Collected data:
____
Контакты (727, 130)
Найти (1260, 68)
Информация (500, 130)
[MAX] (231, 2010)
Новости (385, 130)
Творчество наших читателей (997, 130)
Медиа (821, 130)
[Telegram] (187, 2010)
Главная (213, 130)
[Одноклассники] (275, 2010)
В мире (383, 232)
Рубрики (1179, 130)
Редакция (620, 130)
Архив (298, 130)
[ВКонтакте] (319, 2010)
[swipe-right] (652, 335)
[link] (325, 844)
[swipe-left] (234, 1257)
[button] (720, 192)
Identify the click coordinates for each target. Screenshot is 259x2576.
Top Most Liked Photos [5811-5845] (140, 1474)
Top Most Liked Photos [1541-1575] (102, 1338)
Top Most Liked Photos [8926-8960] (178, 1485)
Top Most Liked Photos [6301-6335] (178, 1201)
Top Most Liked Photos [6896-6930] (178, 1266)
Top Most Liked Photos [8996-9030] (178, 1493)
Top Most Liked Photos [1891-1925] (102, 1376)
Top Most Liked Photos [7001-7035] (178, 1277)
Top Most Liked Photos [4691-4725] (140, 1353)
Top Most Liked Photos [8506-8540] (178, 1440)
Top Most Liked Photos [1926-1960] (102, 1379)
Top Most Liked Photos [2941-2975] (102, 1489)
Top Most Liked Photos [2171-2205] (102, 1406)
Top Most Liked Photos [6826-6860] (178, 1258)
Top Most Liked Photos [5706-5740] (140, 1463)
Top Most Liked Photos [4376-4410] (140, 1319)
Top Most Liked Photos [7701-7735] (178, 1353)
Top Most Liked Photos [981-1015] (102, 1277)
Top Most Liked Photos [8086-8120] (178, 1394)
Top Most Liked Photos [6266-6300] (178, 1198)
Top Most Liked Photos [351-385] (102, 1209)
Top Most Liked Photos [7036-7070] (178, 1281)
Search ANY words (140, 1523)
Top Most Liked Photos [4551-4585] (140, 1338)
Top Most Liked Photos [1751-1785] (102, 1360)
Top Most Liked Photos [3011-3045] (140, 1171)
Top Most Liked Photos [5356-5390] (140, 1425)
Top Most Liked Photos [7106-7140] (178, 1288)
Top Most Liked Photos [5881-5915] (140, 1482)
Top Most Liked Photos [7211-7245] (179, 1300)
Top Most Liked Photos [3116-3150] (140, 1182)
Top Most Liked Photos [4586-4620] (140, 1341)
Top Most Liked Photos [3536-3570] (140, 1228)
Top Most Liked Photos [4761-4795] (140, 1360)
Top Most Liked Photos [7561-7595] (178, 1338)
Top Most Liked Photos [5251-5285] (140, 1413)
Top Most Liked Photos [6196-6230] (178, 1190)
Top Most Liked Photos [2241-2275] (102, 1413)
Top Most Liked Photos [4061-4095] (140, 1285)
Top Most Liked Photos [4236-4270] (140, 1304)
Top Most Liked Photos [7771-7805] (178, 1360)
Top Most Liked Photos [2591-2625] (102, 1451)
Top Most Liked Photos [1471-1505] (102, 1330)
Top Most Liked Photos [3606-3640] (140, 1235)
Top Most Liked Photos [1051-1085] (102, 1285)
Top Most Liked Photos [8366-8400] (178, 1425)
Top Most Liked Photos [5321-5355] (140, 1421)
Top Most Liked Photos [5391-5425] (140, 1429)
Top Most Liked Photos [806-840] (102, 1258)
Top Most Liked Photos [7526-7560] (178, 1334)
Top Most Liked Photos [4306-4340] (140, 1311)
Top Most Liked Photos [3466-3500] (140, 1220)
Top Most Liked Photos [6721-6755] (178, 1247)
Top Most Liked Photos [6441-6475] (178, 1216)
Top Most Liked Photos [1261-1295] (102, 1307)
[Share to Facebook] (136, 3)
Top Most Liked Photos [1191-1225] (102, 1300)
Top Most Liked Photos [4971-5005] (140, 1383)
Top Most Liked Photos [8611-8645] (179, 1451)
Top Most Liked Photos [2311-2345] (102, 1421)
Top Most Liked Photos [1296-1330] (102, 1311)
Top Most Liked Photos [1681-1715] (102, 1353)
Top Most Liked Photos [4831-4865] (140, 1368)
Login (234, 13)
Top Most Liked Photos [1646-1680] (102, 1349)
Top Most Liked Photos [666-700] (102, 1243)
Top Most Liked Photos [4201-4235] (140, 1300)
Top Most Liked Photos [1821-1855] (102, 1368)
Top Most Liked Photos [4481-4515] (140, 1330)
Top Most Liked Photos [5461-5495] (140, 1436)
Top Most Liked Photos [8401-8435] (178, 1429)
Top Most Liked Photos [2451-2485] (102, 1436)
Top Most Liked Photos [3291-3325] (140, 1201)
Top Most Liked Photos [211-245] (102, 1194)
____
From the line holding "Top Most Liked Photos [3536-3570] (140, 1228)" down to the final line above, quote every line exactly and only those lines.

Top Most Liked Photos [3536-3570] (140, 1228)
Top Most Liked Photos [4761-4795] (140, 1360)
Top Most Liked Photos [7561-7595] (178, 1338)
Top Most Liked Photos [5251-5285] (140, 1413)
Top Most Liked Photos [6196-6230] (178, 1190)
Top Most Liked Photos [2241-2275] (102, 1413)
Top Most Liked Photos [4061-4095] (140, 1285)
Top Most Liked Photos [4236-4270] (140, 1304)
Top Most Liked Photos [7771-7805] (178, 1360)
Top Most Liked Photos [2591-2625] (102, 1451)
Top Most Liked Photos [1471-1505] (102, 1330)
Top Most Liked Photos [3606-3640] (140, 1235)
Top Most Liked Photos [1051-1085] (102, 1285)
Top Most Liked Photos [8366-8400] (178, 1425)
Top Most Liked Photos [5321-5355] (140, 1421)
Top Most Liked Photos [5391-5425] (140, 1429)
Top Most Liked Photos [806-840] (102, 1258)
Top Most Liked Photos [7526-7560] (178, 1334)
Top Most Liked Photos [4306-4340] (140, 1311)
Top Most Liked Photos [3466-3500] (140, 1220)
Top Most Liked Photos [6721-6755] (178, 1247)
Top Most Liked Photos [6441-6475] (178, 1216)
Top Most Liked Photos [1261-1295] (102, 1307)
[Share to Facebook] (136, 3)
Top Most Liked Photos [1191-1225] (102, 1300)
Top Most Liked Photos [4971-5005] (140, 1383)
Top Most Liked Photos [8611-8645] (179, 1451)
Top Most Liked Photos [2311-2345] (102, 1421)
Top Most Liked Photos [1296-1330] (102, 1311)
Top Most Liked Photos [1681-1715] (102, 1353)
Top Most Liked Photos [4831-4865] (140, 1368)
Login (234, 13)
Top Most Liked Photos [1646-1680] (102, 1349)
Top Most Liked Photos [666-700] (102, 1243)
Top Most Liked Photos [4201-4235] (140, 1300)
Top Most Liked Photos [1821-1855] (102, 1368)
Top Most Liked Photos [4481-4515] (140, 1330)
Top Most Liked Photos [5461-5495] (140, 1436)
Top Most Liked Photos [8401-8435] (178, 1429)
Top Most Liked Photos [2451-2485] (102, 1436)
Top Most Liked Photos [3291-3325] (140, 1201)
Top Most Liked Photos [211-245] (102, 1194)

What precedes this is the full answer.